* _About this exercise_
A single total is needed, the number of lines of this listing that contain the string "agent".
Dataset records Start Marker
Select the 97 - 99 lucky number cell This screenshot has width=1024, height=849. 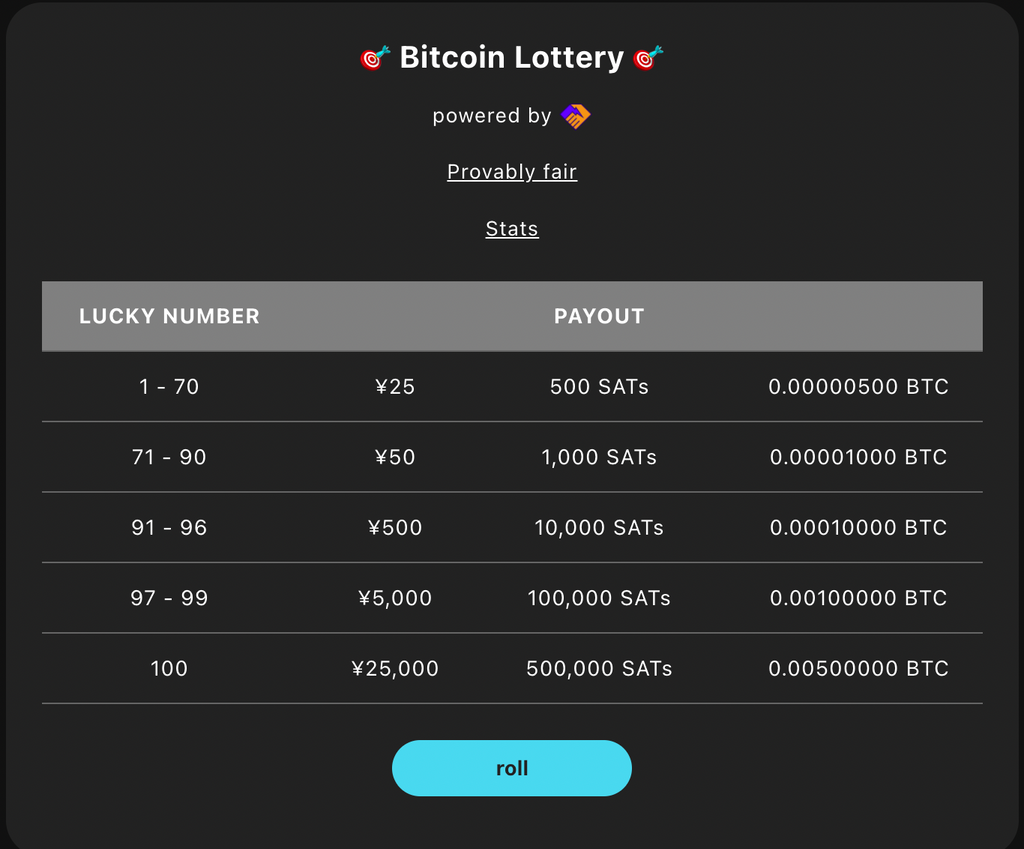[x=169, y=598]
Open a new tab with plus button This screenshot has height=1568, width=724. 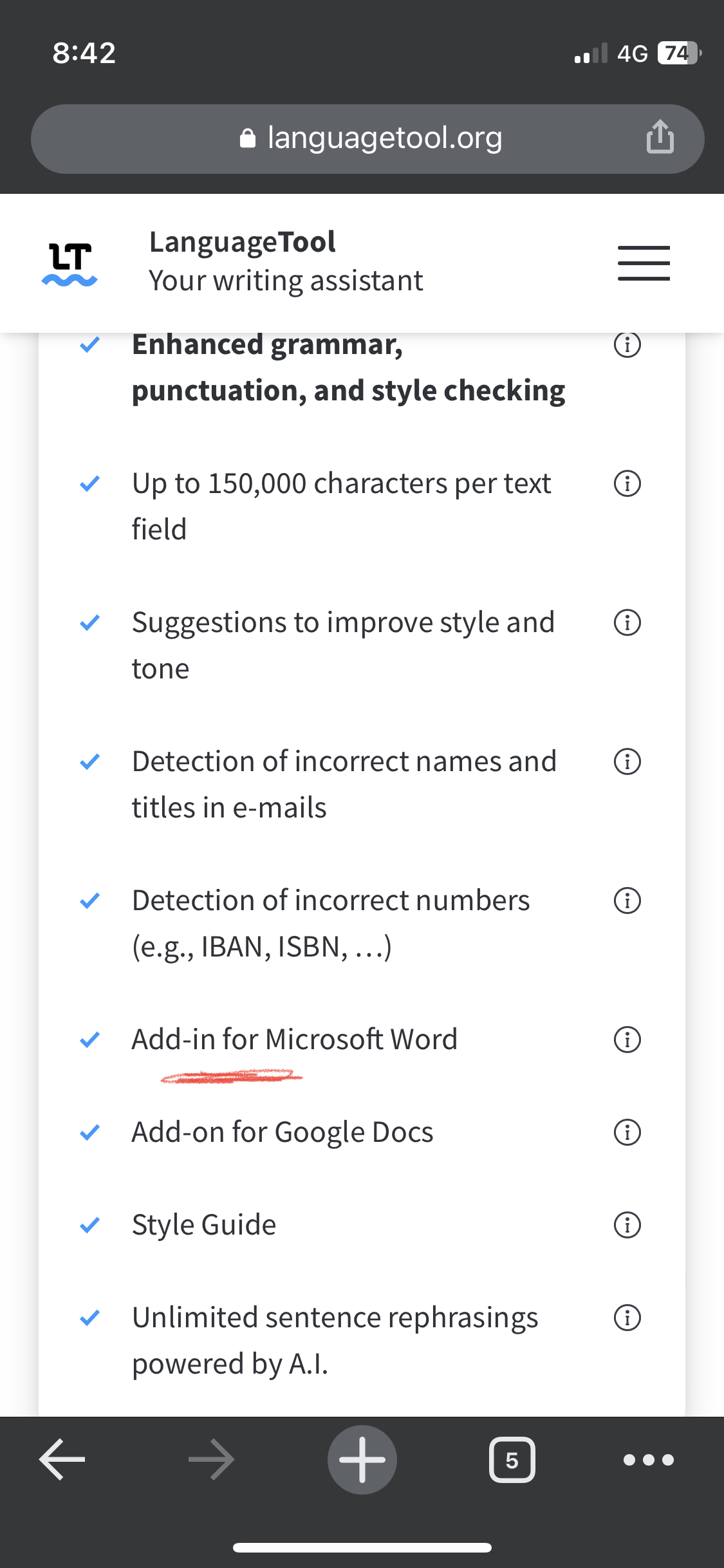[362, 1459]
Dataset records End Marker
Dataset records Start Marker
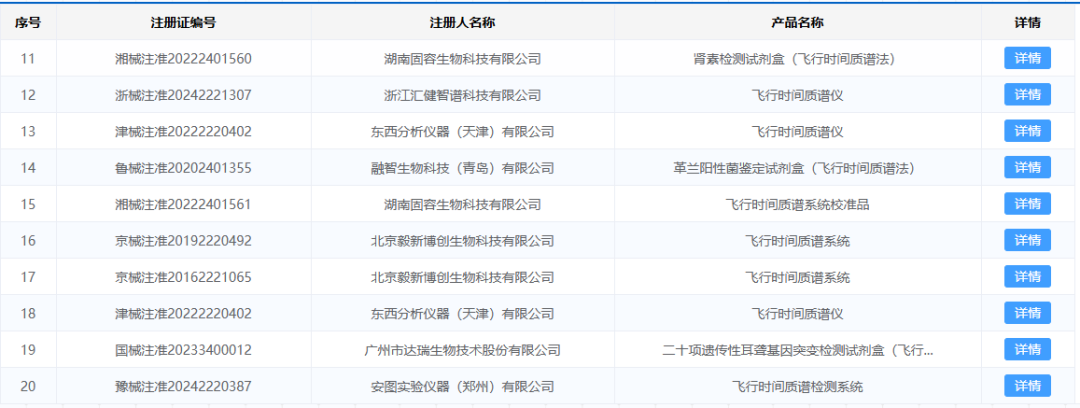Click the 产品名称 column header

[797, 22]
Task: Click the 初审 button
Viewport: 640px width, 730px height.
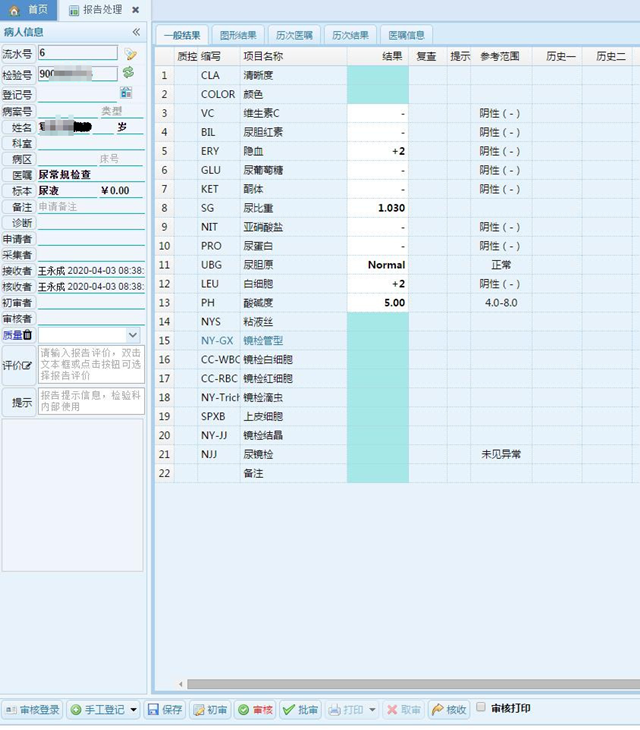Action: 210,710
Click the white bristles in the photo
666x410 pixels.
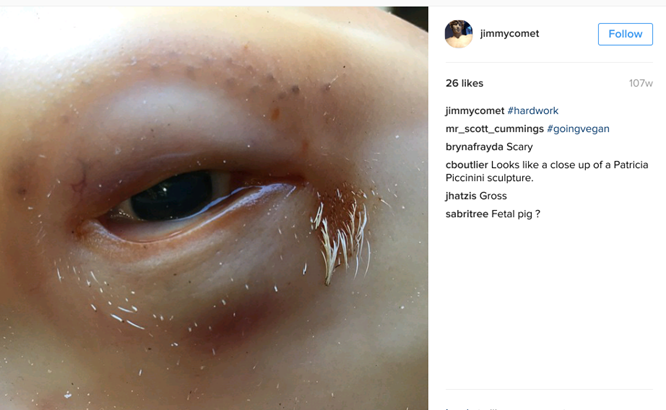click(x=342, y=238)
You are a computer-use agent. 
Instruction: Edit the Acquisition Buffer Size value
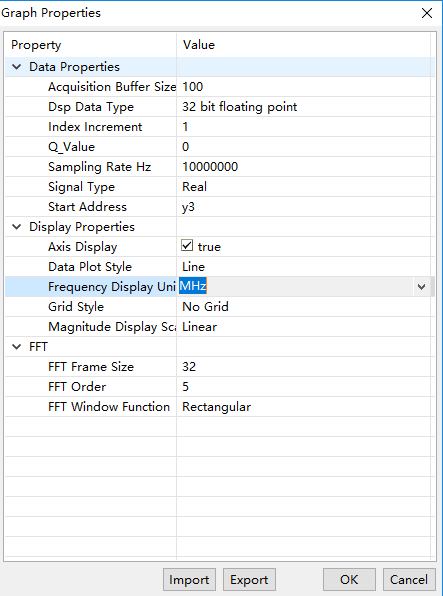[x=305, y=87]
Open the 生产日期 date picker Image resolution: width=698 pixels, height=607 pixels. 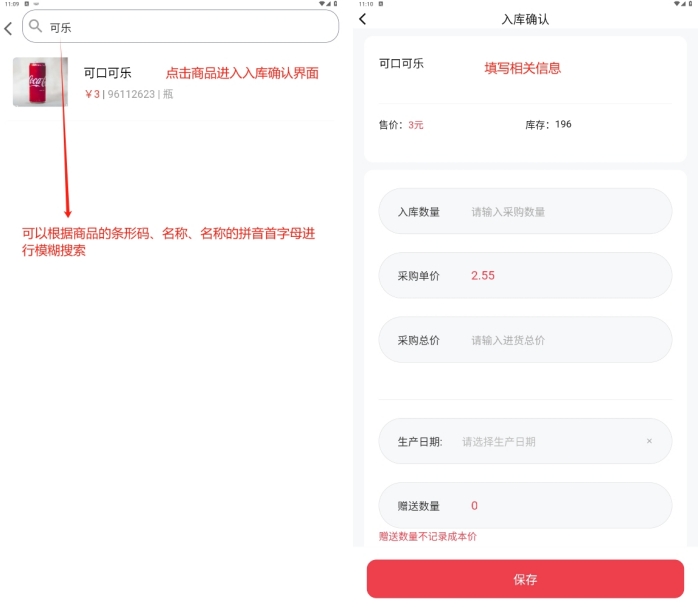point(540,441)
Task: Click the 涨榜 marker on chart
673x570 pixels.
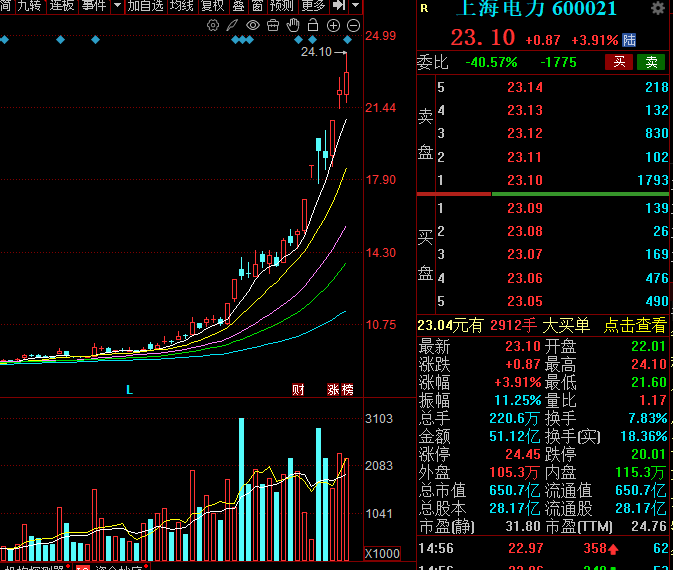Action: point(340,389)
Dataset records End Marker
Dataset records Start Marker
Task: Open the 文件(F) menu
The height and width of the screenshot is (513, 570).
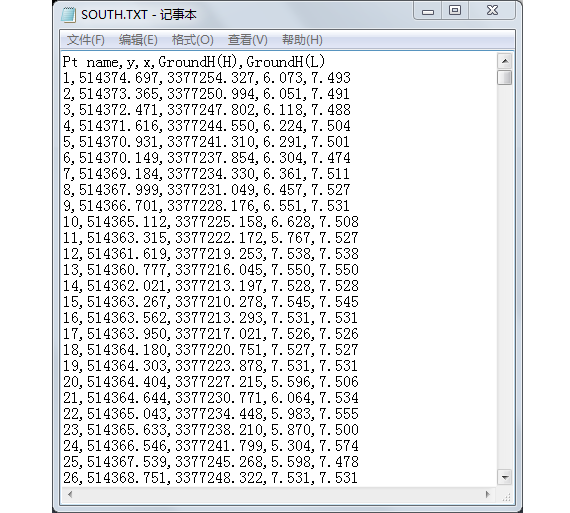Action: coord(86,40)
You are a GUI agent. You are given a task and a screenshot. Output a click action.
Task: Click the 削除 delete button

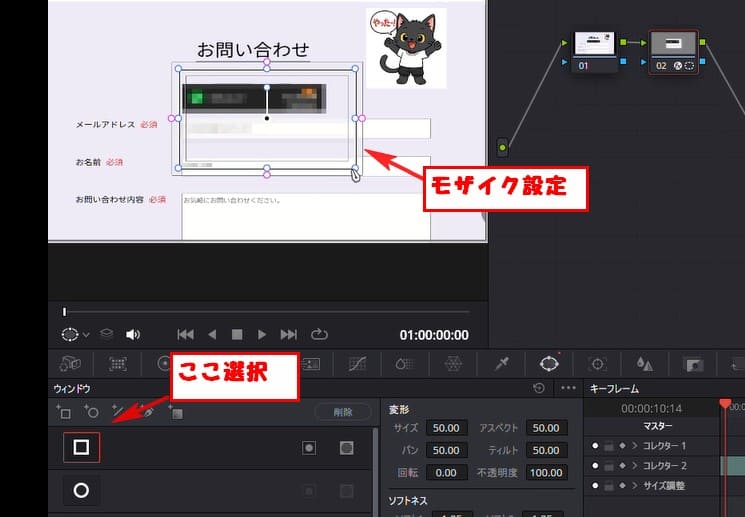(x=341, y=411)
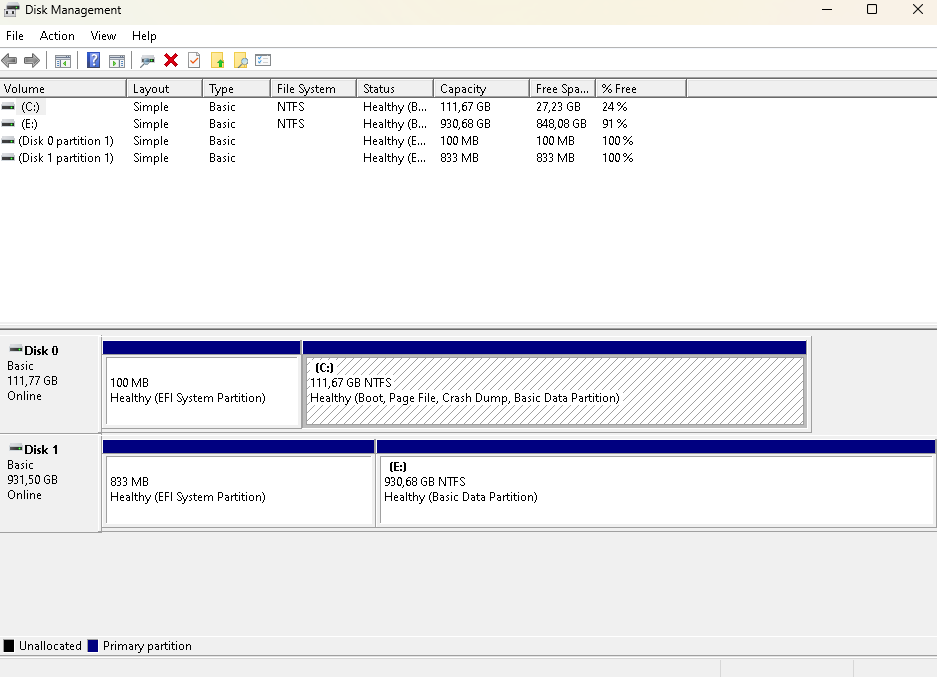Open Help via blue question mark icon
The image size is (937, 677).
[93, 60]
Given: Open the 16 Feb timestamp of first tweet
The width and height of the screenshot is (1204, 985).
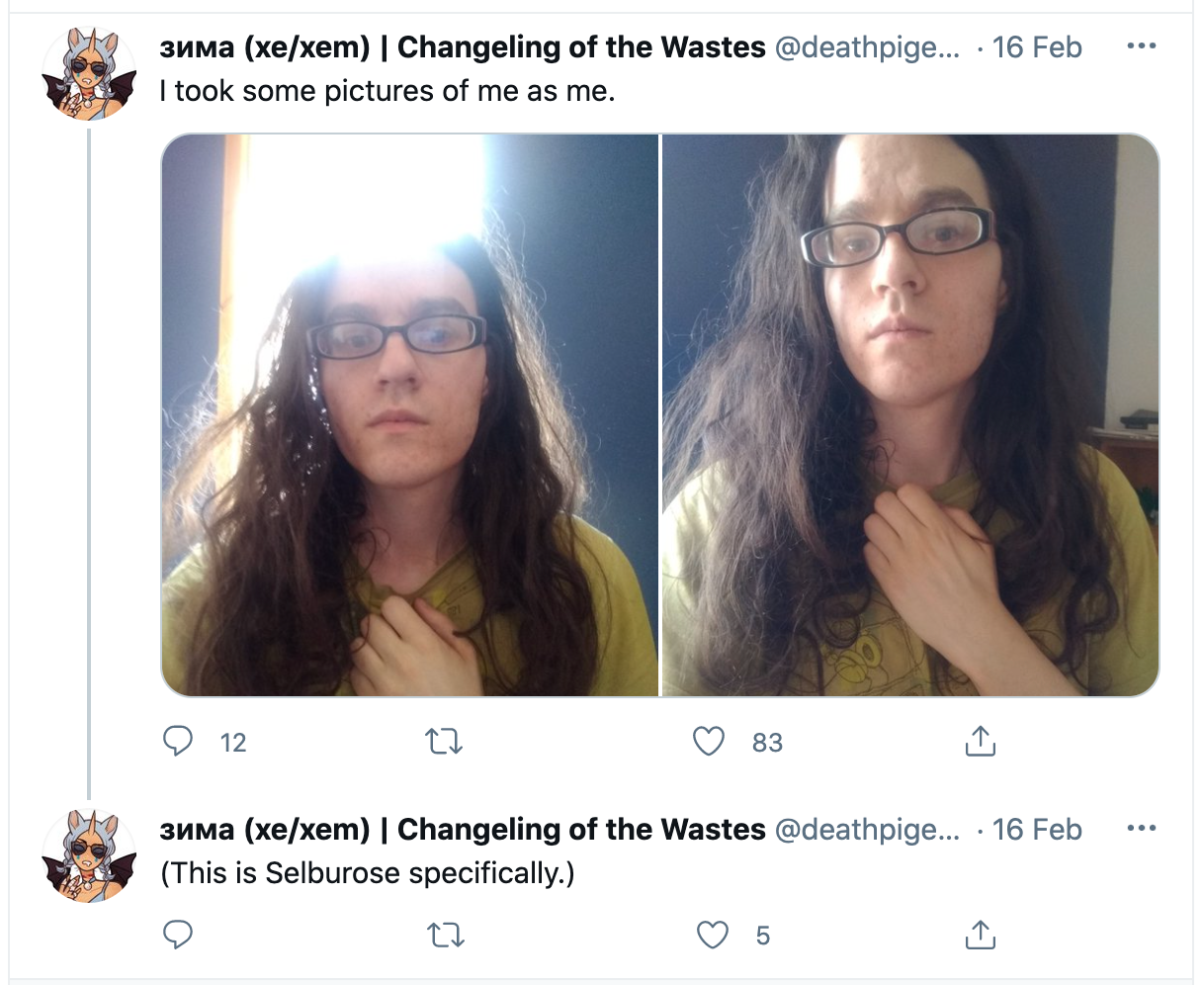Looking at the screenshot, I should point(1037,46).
Dataset records End Marker
* _Output below_
2